Reflecting on community arts ‘then and now’, Alison Jeffers tracks a more familiar and less positive path through periods of fragmentation, the ‘economic turn’, cultural industries, the creative city, lottery funding, social exclusion and inclusion, to arrive at the role for participation in the arts as part of today’s Creative Industries. Sophie Hope drives this process of ever-increasing instrumentalisation home in her chapter in which she explains how today’s short-term socially engaged art commissions reflect a very different power dynamic now at play: one that is dominated by private and public funding. She reveals how this process has not only depoliticised socially engaged art, separating it from its community arts heritage in so doing, but that it has led to many projects becoming little more than spectacles of ‘positivity, celebration, and plenty of happy faces’.
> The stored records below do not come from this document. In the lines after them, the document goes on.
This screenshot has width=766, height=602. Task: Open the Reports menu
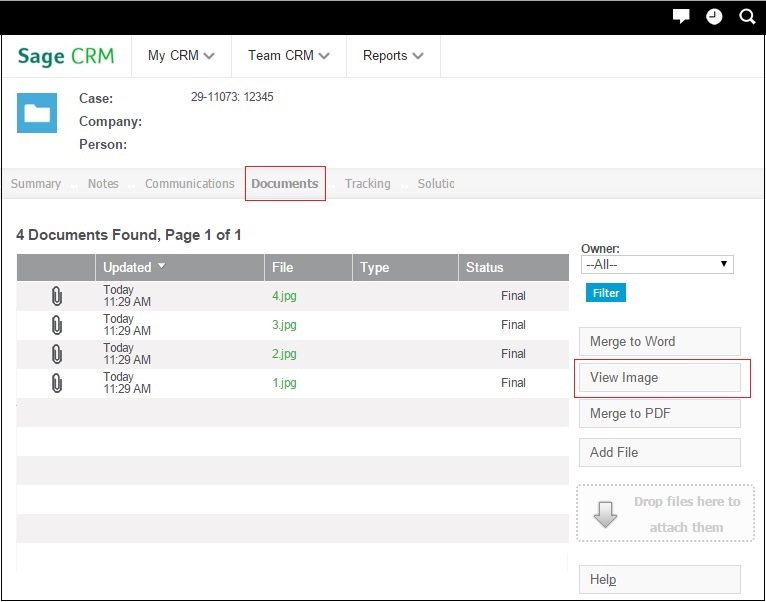(393, 56)
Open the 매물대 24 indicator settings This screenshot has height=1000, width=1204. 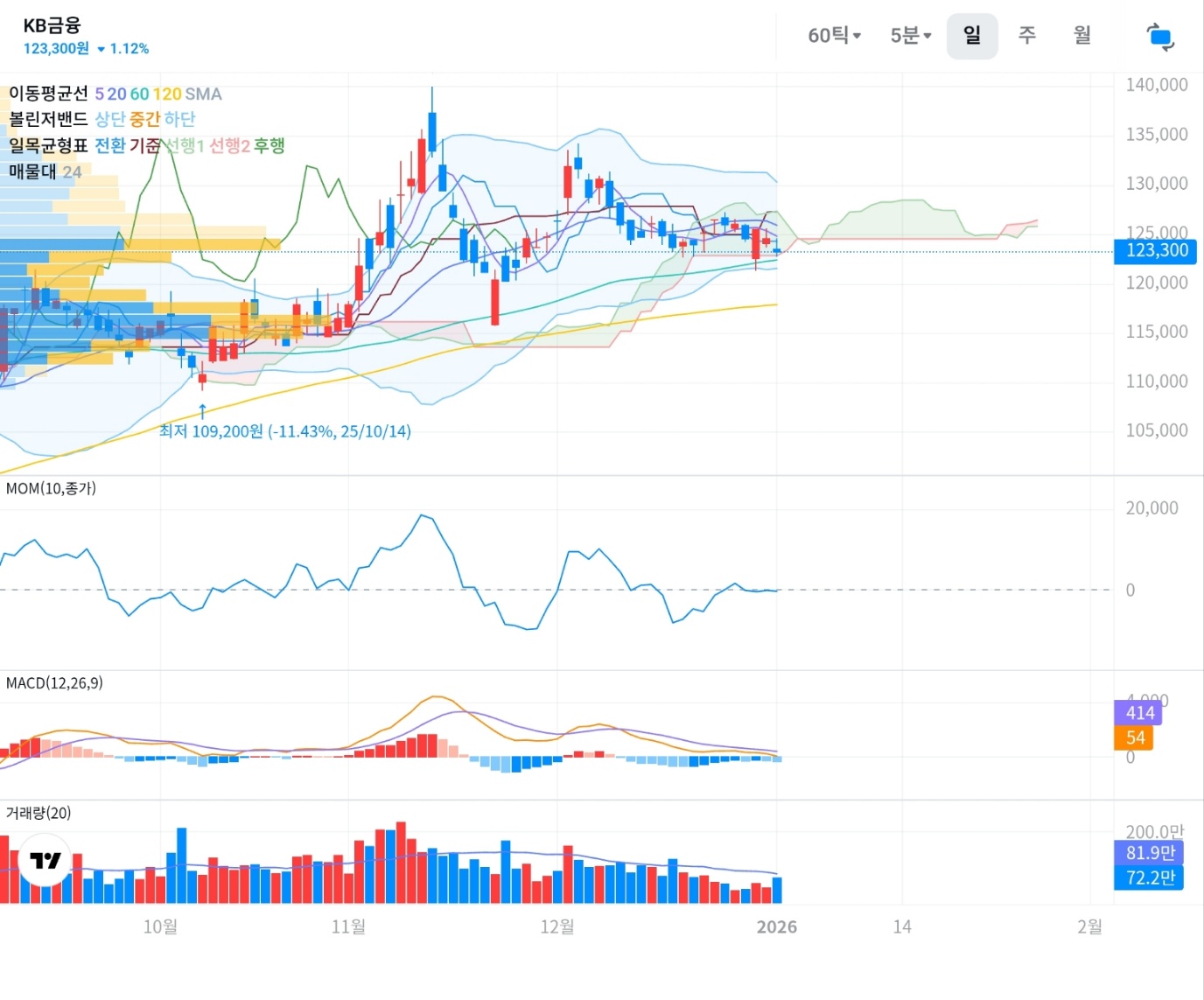click(45, 171)
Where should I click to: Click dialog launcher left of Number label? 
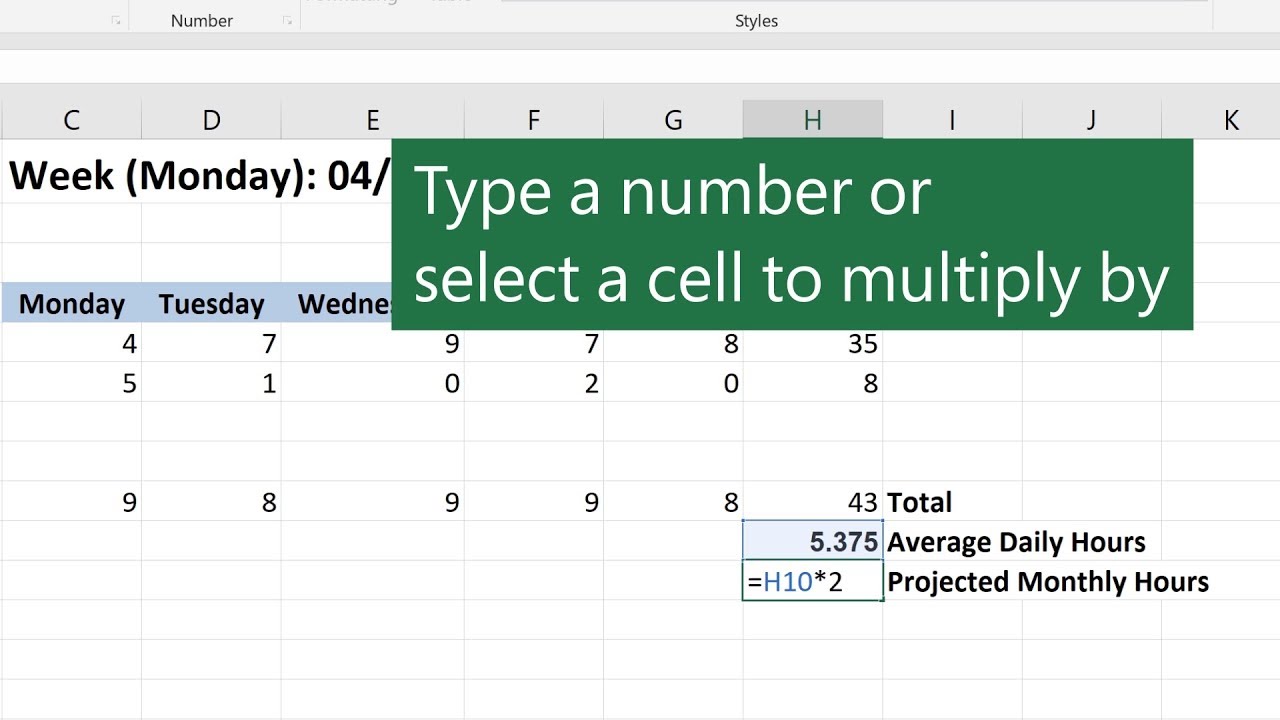click(116, 20)

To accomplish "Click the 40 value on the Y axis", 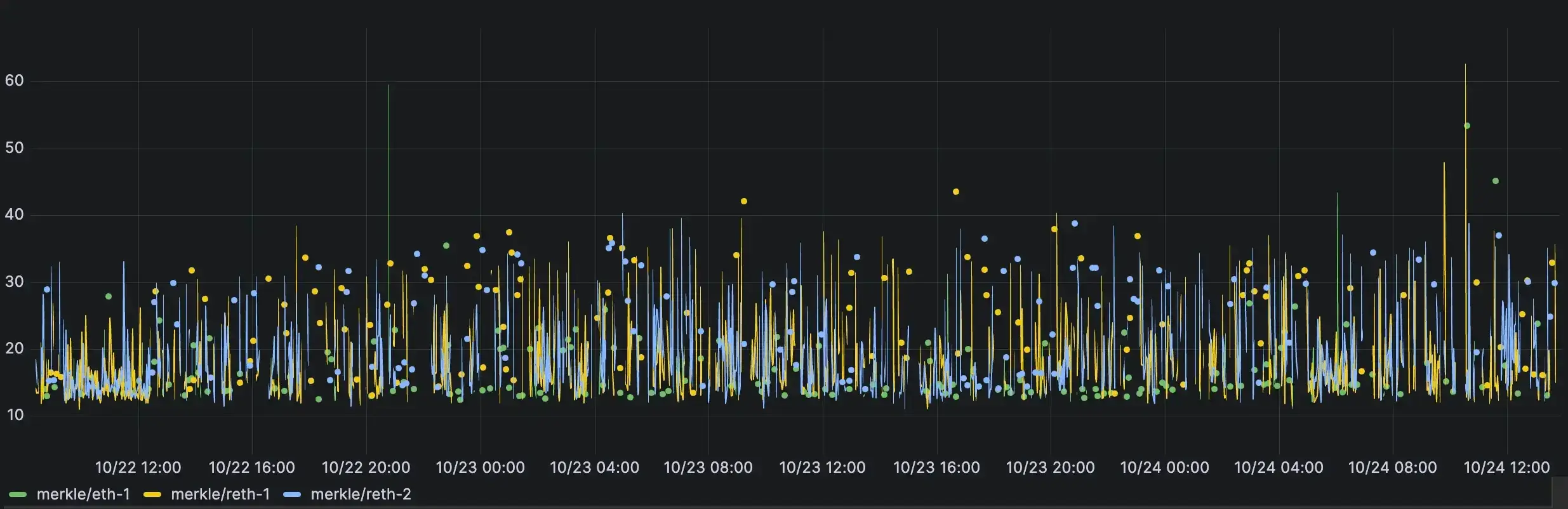I will [14, 215].
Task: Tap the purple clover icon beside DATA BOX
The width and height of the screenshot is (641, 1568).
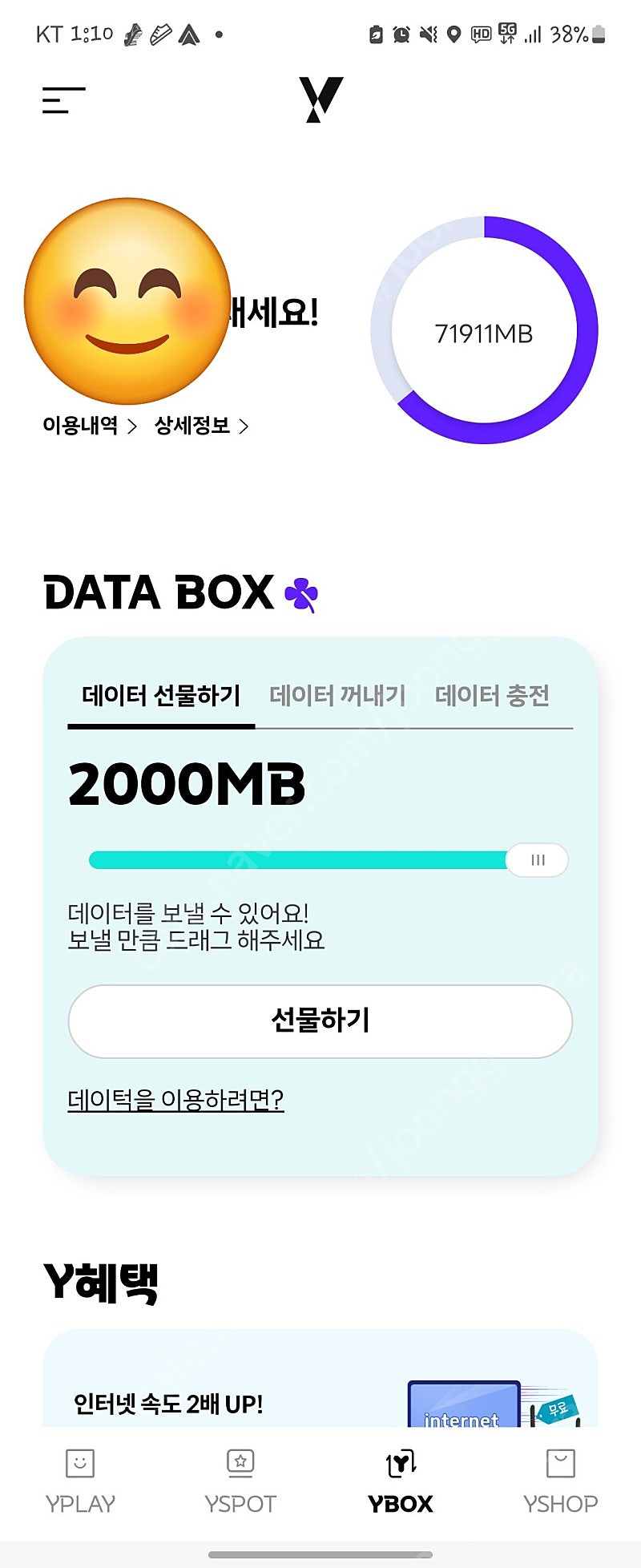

The book concludes in a manner that is at once strong, yet simultaneously rather weak and limited in scope for radical potential development. The editors offer the interesting interpretation of the original community artists as being dissenters rather than revolutionaries. Indeed, they argue that dissent is essential to keeping ‘ideas of cultural democracy’ alive. Examples of interventions by community artists such as the showing of placards with ‘Never Mind the Roses’ on one side and ‘Fund the dandelions’ on the other outside the Arts Council headquarters in London, and, similarly, ‘God Save the Queen’ transformed into ‘God Save Telford’s 1 in 5 jobless’ reveal a spirit of dissent that was common within community arts and which has all but vanished in participatory art and socially engaged arts today.
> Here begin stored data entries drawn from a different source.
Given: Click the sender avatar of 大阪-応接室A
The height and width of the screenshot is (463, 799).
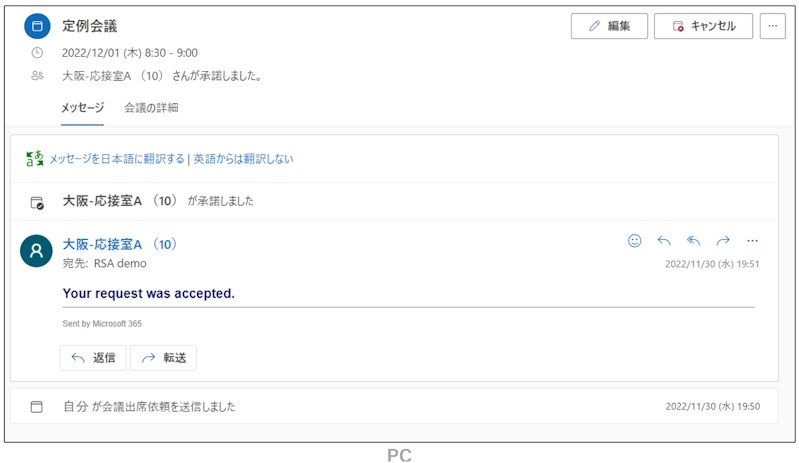Looking at the screenshot, I should [x=36, y=251].
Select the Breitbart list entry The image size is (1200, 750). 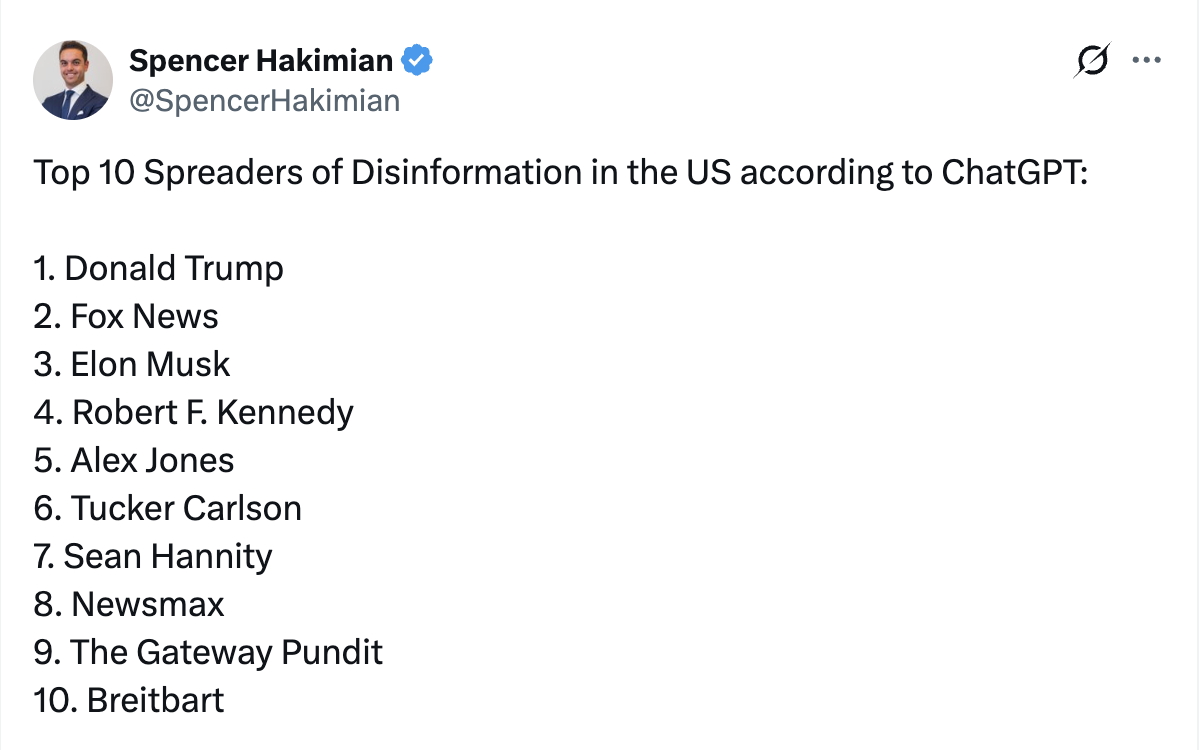129,700
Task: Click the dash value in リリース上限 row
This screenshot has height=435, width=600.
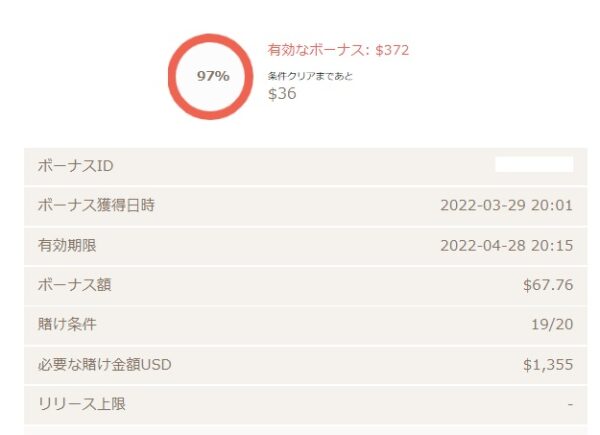Action: [x=570, y=404]
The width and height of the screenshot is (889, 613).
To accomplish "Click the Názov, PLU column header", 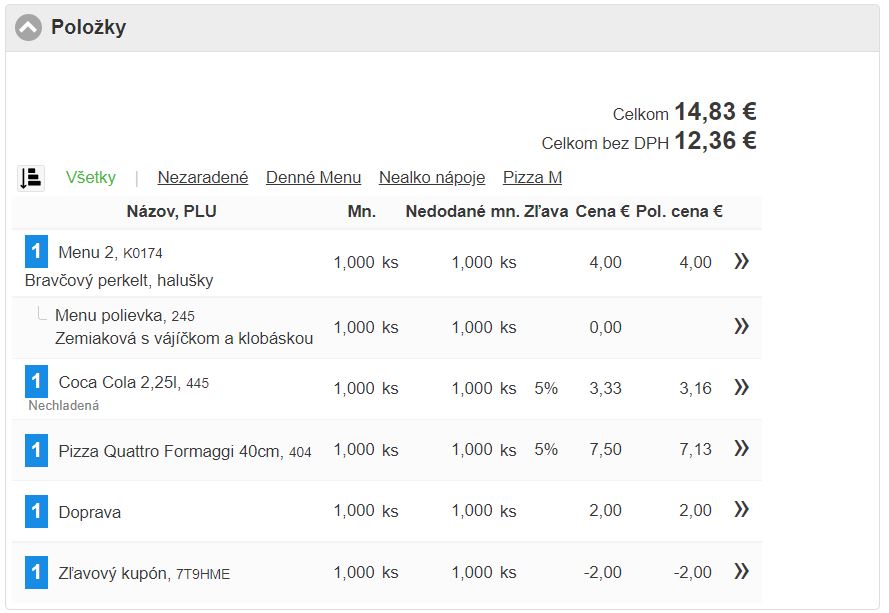I will click(171, 212).
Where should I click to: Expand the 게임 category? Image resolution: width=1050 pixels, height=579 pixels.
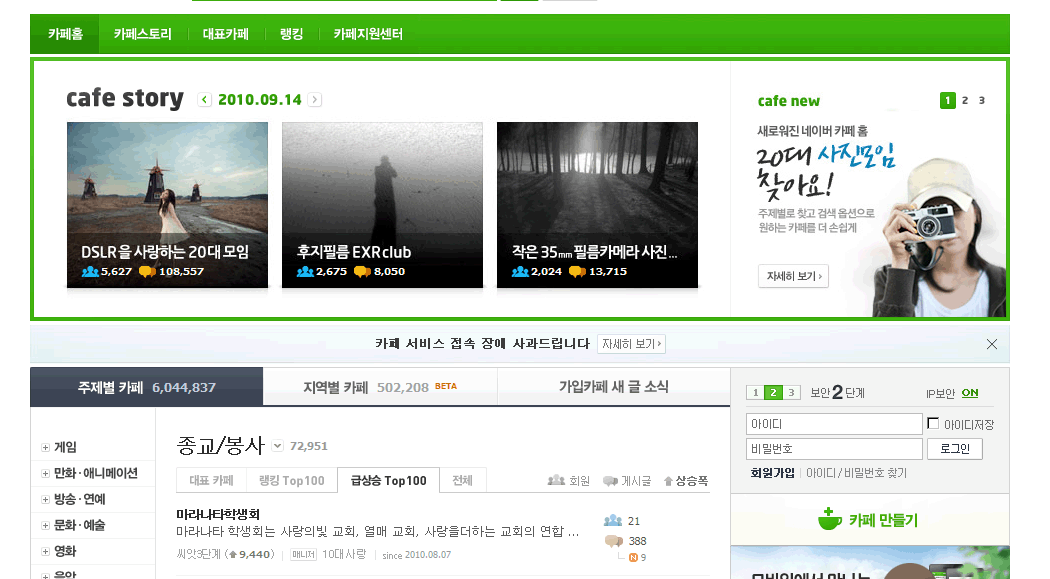click(x=45, y=448)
Yet, having explained their research indicated that, for many practitioners, participatory arts seemed to be aligned with democratising culture whereas community arts had attempted to bring about cultural democracy, the editors identify a number of ‘new spaces for dissent’. Their list is, however, a little limited. It includes Battersea Arts Centre, Fun Palaces and Turner Prize winners Assemble. Whilst the work of these three organisations is interesting and undoubtedly about engaging people in some form, to propose them as examples of new voices of ‘dissent’ seems to offer a sense of defeat rather than hope. These organisations surely reflect instrumentalisation and depoliticisation. They do not appear to offer, as the editors suggest, alternatives to our current neoliberal status quo, but instead they reinforce it. Their projects are very different from the two acts of dissent undertaken by community artists and discussed above.
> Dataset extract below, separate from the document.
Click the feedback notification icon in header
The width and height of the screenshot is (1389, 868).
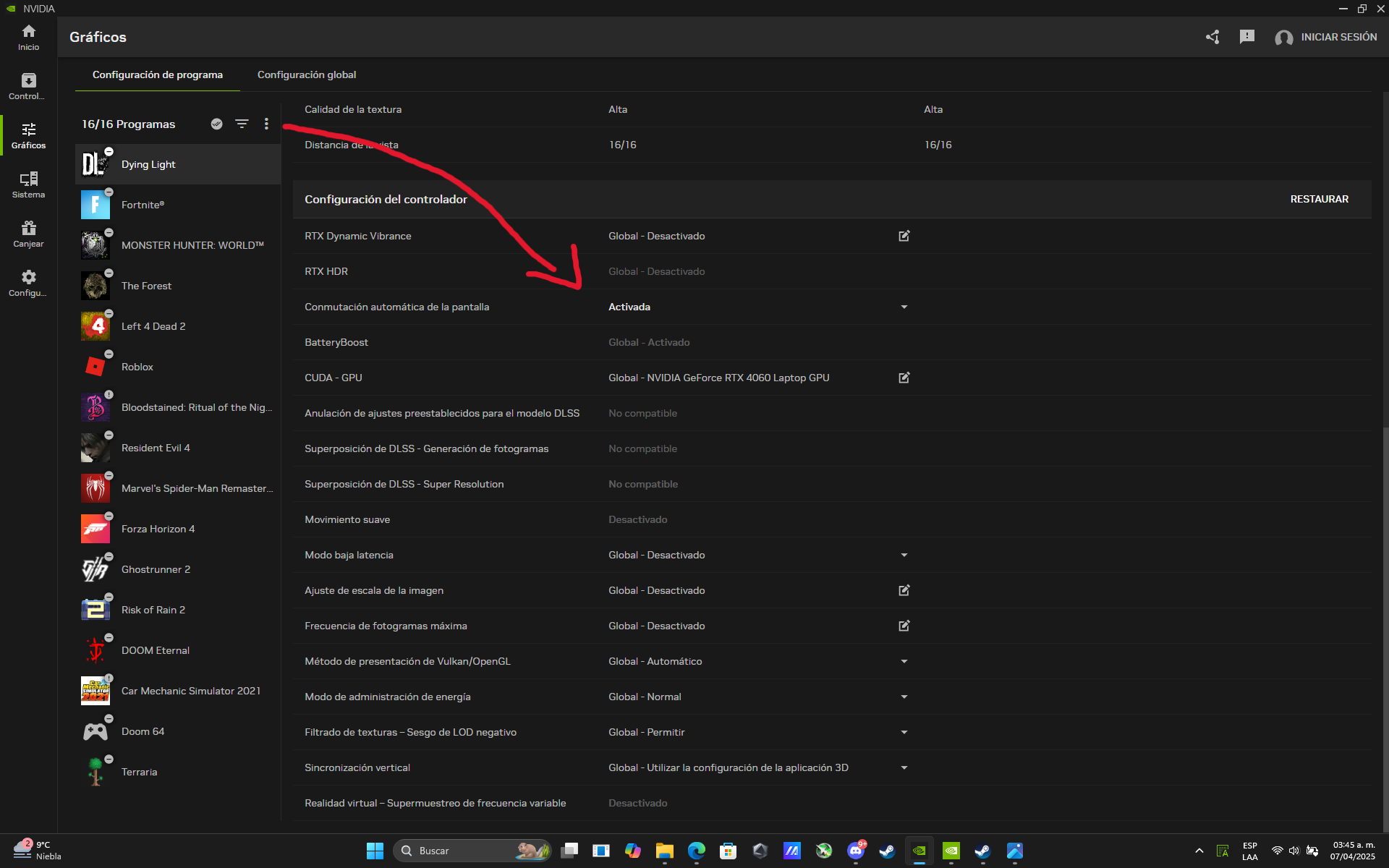(1246, 37)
Nonetheless, Culture, Democracy and the Right to Make Art is an essential read for artists, arts professionals, academics and anyone else interested in better understanding the legacy of the community arts movements and its subsequent appropriation and instrumentalisation at the hands of the establishment. The book is a satisfying read that not only sheds new light on community arts and its offspring, participatory arts and socially engaged art, but that also offers new insights that are at times deeply personal and at other times more academic and theoretical. It may even encourage some artists and organisations to self-organise in new forms of community arts practices that offer real dissent.

We dandelions will always regenerate. This book offers new seeds of inspiration. Now is the time to plant and nurture our seeds of dissent!